Assignment = Please output every record exactly, keeping each line as it is.

Input records below:

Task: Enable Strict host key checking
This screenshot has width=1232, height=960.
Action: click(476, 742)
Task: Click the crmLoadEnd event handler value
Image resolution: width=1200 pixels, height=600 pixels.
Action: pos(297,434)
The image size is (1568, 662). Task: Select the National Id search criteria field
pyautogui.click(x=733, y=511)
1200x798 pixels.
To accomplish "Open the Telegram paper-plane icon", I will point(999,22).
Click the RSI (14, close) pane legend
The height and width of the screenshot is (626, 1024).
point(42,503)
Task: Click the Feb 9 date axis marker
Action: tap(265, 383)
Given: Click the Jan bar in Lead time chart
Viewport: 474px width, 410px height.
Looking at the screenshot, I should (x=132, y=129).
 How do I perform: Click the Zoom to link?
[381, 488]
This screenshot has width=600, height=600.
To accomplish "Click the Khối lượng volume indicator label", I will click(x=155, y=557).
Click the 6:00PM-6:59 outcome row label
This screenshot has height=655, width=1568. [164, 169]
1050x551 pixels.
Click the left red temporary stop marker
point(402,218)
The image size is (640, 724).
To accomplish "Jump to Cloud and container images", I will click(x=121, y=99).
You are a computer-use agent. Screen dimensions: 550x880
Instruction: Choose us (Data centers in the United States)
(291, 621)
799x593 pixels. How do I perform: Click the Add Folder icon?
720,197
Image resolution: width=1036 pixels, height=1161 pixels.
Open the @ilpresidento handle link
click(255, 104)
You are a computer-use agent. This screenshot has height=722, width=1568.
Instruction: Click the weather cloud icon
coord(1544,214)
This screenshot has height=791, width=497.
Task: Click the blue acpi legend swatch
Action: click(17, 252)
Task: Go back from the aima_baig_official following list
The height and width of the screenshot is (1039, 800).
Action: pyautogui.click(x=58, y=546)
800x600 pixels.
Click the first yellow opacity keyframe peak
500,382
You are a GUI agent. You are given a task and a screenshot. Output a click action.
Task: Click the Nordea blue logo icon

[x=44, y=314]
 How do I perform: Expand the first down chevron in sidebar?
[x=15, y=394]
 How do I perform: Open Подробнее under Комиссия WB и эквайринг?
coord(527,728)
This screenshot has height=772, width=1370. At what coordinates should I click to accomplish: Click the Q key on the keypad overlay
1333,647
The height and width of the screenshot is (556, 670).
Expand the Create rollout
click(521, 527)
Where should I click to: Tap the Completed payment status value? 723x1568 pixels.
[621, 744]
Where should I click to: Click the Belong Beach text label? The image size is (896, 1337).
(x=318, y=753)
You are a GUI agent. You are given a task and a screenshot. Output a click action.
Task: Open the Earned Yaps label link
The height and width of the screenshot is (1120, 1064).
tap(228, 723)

End of Input records.

Task solution =
Task: Enable Strict host key checking
This screenshot has width=1232, height=960.
Action: click(476, 742)
Task: Click the crmLoadEnd event handler value
Image resolution: width=1200 pixels, height=600 pixels.
Action: pos(297,434)
The image size is (1568, 662). Task: Select the National Id search criteria field
pyautogui.click(x=733, y=511)
1200x798 pixels.
To accomplish "Open the Telegram paper-plane icon", I will point(999,22).
Click the RSI (14, close) pane legend
The height and width of the screenshot is (626, 1024).
point(42,503)
Task: Click the Feb 9 date axis marker
Action: tap(265, 383)
Given: Click the Jan bar in Lead time chart
Viewport: 474px width, 410px height.
Looking at the screenshot, I should (x=132, y=129).
 How do I perform: Click the Zoom to link?
[381, 488]
This screenshot has width=600, height=600.
To accomplish "Click the Khối lượng volume indicator label", I will click(x=155, y=557).
Click the 6:00PM-6:59 outcome row label
This screenshot has height=655, width=1568. [164, 169]
1050x551 pixels.
Click the left red temporary stop marker
point(402,218)
The image size is (640, 724).
To accomplish "Jump to Cloud and container images", I will click(x=121, y=99).
You are a computer-use agent. Screen dimensions: 550x880
Instruction: Choose us (Data centers in the United States)
(291, 621)
799x593 pixels. How do I perform: Click the Add Folder icon?
720,197
Image resolution: width=1036 pixels, height=1161 pixels.
Open the @ilpresidento handle link
click(255, 104)
You are a computer-use agent. This screenshot has height=722, width=1568.
Instruction: Click the weather cloud icon
coord(1544,214)
This screenshot has height=791, width=497.
Task: Click the blue acpi legend swatch
Action: click(17, 252)
Task: Go back from the aima_baig_official following list
The height and width of the screenshot is (1039, 800).
Action: pyautogui.click(x=58, y=546)
800x600 pixels.
Click the first yellow opacity keyframe peak
500,382
You are a GUI agent. You are given a task and a screenshot. Output a click action.
Task: Click the Nordea blue logo icon

[x=44, y=314]
 How do I perform: Expand the first down chevron in sidebar?
[x=15, y=394]
 How do I perform: Open Подробнее under Комиссия WB и эквайринг?
coord(527,728)
This screenshot has height=772, width=1370. At what coordinates should I click to accomplish: Click the Q key on the keypad overlay
1333,647
The height and width of the screenshot is (556, 670).
Expand the Create rollout
click(521, 527)
Where should I click to: Tap the Completed payment status value? 723x1568 pixels.
[621, 744]
Where should I click to: Click the Belong Beach text label? The image size is (896, 1337).
(x=318, y=753)
You are a GUI agent. You are given a task and a screenshot. Output a click action.
Task: Open the Earned Yaps label link
The height and width of the screenshot is (1120, 1064).
tap(228, 723)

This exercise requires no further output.